PAOLO VI
ANGELUS DOMINI
Domenica, 16 gennaio 1972
Noi vogliamo ricordare ai Romani, e del resto a tutti i fedeli della Chiesa latina e greca, che in questa settimana, e precisamente il giorno 21, si celebra la festa di Sant’Agnese, una fanciulla romana, una delle più illustri e venerate sante della Chiesa, che subì il martirio in difesa della sua castità (ag-né, in greco significa appunto casta, pura) all’inizio del quarto secolo, e forse prima; e tale fu l’impressione allora prodotta dalla uccisione inumana di questa innocente e fragile creatura, vittima della propria fortezza e della propria purezza, che il tragico fatto ebbe l’onore non solo del culto, fra i più antichi, già menzionato nel calendario filocaliano, verso la metà del quarto secolo, con l’indicazione della tomba sulla via Nomentana, ma altresì ebbe l’elogio famoso e magnifico di Sant’Ambrogio (nel 375-376) e poi la memoria marmorea di Papa Damaso, e l’inserzione del suo nome nel canone della Messa.
Ciò che a noi preme ora ricordare è il fatto della popolarità di questa santa, una ragazza appena dodicenne, ma già cosciente della sublimità e della bassezza che può assumere il nome dell’amore; martire per essere vergine, modello e campione poi d’una schiera infinita di fanciulle illibate, e fiore simbolico d’un costume severo e gentile, cultore e custode della bellezza cristiana.
E diciamo questo nella pena a tutti comune per fatti recenti, che hanno scosso l’opinione pubblica per l’insidia e per l’offesa al pudore della gioventù femminile, e in genere alla dignità della donna; e pena per la licenza che nella moda, nella stampa, e nello spettacolo demolisce il riserbo dovuto ad uno dei più alti e gelosi valori della persona umana.

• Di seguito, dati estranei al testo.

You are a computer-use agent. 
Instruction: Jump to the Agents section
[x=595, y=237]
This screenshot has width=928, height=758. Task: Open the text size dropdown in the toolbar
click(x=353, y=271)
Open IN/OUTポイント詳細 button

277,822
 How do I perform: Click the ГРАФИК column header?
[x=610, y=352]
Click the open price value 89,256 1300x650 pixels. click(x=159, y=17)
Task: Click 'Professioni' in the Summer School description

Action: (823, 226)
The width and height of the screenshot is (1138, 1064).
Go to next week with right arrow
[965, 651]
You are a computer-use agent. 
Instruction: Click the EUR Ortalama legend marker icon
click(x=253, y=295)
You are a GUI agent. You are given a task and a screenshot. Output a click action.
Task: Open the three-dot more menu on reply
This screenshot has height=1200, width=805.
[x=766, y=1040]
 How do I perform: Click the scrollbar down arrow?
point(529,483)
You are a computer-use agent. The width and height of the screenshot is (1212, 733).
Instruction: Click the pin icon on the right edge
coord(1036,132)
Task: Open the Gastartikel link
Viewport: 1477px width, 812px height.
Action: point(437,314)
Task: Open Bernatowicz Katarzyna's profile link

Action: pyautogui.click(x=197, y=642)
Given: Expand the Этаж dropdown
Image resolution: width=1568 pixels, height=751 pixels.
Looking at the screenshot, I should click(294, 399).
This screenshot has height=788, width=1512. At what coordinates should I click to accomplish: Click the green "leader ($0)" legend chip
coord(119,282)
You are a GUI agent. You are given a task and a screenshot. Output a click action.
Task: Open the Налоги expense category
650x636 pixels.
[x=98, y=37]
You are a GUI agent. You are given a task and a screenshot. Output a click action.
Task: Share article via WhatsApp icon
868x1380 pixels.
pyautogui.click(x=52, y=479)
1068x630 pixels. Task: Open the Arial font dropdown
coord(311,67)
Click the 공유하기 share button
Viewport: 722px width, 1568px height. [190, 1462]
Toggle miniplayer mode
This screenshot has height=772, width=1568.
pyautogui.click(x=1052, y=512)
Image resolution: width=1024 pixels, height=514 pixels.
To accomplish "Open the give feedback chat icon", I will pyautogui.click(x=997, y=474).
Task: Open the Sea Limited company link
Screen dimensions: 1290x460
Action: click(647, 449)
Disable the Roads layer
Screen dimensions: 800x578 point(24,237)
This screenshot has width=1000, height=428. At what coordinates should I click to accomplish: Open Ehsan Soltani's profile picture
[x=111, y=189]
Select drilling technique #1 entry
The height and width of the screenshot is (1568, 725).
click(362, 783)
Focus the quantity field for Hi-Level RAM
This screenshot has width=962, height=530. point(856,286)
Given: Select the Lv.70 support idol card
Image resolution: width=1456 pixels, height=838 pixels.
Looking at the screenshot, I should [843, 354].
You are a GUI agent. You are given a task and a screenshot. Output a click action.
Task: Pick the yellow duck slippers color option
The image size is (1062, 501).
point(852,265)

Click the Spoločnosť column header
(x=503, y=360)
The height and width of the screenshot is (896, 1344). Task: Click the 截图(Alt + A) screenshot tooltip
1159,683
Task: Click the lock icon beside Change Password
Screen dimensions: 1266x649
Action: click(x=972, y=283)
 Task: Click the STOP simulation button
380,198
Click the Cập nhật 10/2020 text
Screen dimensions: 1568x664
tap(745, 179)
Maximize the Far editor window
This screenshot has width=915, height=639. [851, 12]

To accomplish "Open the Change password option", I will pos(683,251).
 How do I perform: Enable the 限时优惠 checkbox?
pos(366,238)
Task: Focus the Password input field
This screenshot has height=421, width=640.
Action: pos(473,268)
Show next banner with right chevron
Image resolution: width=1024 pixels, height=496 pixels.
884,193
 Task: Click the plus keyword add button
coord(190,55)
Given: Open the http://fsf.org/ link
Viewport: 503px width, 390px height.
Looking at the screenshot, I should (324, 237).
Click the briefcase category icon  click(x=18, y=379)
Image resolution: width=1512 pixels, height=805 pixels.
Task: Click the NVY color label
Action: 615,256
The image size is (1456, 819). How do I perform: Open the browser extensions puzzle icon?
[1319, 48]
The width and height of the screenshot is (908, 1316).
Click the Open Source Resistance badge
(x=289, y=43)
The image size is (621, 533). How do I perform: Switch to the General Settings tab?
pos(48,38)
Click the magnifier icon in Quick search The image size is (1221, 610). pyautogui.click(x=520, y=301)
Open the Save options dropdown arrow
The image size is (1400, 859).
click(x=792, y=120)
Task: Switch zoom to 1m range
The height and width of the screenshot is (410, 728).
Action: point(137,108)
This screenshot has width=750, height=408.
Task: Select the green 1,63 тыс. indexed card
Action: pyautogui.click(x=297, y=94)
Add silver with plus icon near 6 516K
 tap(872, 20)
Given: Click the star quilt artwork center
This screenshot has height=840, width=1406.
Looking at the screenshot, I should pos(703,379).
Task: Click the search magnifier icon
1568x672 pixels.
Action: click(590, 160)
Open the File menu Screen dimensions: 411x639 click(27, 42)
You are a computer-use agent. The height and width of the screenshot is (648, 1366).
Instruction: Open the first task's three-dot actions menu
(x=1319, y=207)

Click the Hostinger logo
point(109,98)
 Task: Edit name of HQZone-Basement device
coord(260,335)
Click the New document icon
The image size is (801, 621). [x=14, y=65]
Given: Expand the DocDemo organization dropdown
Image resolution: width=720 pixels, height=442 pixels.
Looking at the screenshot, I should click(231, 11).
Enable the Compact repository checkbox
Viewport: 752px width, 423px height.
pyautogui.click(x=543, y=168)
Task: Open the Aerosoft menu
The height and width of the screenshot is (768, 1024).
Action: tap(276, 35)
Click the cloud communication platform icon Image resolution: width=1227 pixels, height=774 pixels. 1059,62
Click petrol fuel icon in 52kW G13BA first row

Vorremmo che l’esempio di Agnese fosse ancora ricordato e il suo culto ancora celebrato, specialmente a Roma, di cui la giovinetta martire costituisce una delle glorie, ben degne della poesia e del fervore, che per secoli la celebrarono.
E la Madonna, la purissima, c’invita a questi pensieri confortanti e sereni.